Lourdes chided Jessica’s ambitions and, like Lourdes, Jessica had resented it. George wasn’t much better. When Jessica confessed she wanted to be an interior decorator, he scoffed, “Those people go to school.” But when Serena confided to Jessica that she wanted to be a singer, Jessica protected her hope; she told Serena that she could do anything. The few minutes Jessica gave to Serena were Serena’s entirely.
Every once in a while, Jessica brought Serena to court. Invisible to the reddening eyes of the judge and the jurors, Serena knelt on the floor, using the mahogany bench as a desk, quietly drawing pictures for Daddy George.

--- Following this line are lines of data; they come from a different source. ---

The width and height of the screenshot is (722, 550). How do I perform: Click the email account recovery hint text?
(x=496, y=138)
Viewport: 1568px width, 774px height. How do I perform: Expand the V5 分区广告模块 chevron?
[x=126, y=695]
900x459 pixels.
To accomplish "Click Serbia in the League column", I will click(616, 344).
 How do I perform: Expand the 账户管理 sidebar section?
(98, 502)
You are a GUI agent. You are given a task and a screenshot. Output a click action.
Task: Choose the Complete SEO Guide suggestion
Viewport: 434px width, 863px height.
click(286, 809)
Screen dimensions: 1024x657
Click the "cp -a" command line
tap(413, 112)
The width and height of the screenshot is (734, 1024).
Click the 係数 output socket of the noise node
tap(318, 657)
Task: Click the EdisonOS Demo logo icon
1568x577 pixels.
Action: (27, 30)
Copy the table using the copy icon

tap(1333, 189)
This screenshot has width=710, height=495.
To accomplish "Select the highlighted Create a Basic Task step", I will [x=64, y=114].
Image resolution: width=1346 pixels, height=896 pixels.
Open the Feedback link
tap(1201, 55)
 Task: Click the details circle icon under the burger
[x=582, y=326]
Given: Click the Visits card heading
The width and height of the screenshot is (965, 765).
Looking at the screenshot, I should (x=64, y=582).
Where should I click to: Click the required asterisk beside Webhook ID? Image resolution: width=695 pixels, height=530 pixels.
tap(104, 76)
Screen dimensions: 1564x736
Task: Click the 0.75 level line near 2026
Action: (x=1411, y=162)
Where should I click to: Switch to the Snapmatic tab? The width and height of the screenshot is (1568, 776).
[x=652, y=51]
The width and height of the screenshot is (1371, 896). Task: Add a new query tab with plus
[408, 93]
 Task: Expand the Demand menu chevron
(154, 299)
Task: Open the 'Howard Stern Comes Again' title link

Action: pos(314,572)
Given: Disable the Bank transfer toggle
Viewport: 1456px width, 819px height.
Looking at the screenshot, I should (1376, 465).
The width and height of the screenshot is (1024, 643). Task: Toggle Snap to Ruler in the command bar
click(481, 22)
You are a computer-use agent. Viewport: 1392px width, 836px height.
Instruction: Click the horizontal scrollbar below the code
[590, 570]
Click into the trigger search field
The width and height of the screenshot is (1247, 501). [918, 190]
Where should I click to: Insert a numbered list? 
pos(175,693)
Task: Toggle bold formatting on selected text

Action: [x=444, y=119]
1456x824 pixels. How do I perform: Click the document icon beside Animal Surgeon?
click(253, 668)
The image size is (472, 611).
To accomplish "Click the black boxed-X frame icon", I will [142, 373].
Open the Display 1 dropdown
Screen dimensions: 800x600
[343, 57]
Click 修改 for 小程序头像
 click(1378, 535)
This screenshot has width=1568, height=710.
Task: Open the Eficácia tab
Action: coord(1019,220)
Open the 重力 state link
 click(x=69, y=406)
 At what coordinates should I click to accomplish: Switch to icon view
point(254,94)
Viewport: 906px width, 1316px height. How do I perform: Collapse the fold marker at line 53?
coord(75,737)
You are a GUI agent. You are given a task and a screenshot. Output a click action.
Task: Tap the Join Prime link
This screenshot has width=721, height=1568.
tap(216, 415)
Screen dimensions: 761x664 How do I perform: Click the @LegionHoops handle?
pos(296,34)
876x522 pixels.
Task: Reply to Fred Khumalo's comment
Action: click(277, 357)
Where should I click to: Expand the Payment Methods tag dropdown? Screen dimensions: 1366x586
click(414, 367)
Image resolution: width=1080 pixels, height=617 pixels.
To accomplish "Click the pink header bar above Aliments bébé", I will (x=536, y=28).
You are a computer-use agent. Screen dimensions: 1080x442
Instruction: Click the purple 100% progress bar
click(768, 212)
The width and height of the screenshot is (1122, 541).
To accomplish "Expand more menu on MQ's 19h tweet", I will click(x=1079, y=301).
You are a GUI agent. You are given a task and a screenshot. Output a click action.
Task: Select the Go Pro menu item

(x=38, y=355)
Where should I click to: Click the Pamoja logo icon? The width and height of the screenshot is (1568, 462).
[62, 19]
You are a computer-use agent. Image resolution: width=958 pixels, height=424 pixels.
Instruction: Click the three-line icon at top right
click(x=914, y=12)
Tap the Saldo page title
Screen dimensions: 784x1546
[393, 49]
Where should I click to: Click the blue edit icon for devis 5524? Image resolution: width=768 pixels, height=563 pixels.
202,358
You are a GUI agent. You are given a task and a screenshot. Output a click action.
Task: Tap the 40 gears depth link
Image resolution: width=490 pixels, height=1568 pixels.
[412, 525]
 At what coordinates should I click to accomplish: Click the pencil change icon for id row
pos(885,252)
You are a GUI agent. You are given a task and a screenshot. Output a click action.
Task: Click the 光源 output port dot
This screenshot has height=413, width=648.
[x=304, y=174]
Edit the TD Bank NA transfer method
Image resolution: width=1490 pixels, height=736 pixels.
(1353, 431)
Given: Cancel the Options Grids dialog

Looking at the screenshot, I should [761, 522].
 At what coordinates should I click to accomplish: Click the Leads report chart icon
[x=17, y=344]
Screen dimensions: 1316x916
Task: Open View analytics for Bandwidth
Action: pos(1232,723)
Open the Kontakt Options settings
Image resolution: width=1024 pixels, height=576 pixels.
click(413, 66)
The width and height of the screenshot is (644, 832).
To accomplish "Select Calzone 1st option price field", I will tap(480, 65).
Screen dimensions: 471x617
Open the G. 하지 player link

For a while after Cesar and Mighty went to prison, Rocco and Tito robbed drug dealers. George sent word to Rocco to attend the trial because each day’s testimony was a master class: detectives outlined the latest surveillance techniques; the IRS representative explained tax laws; two solid years of state and federal investigation were presented in a clear, accessible language a jury could understand. “Sit here and listen to what these people say, because you’re gonna
need to know,” George said. “Don’t be stupid. Learn something. Learn the tax forms.” But Rocco was losing the heart for crime. He’d fallen for a schoolgirl named Marlene. Then he also lost Tito, who had gone back to school and preferred to spend his free time playing baseball and hanging out with Jessica.
One girl did cull pointers to launch her own drug business, but most of the girlfriends of George’s codefendants were eager for another sort of education; they relished learning what their boyfriends had been up to all the hours they’d been away from home. It came out that 10-4 had kept three girlfriends in three apartments that he’d cleverly furnished identically. One girl discovered that her boyfriend had moved her into a hotel not because of a gas leak, but because a rival dealer had threatened to murder her to punish him. Wives met the girlfriends they’d long known of, and girlfriends met other girlfriends they hadn’t known about; some became cautious friends. Jessica lunched with Gladys, the bank teller George had dated. She also went clubbing with Isabel, the mother of his second son.
Jessica, Elaine, and Lourdes were all in the courtroom the day Mike Tyson appeared. Tyson had his own court date down the hall, but he stopped by to wish his old pal luck. Afterward, in the cafeteria, he asked Jessica on a date.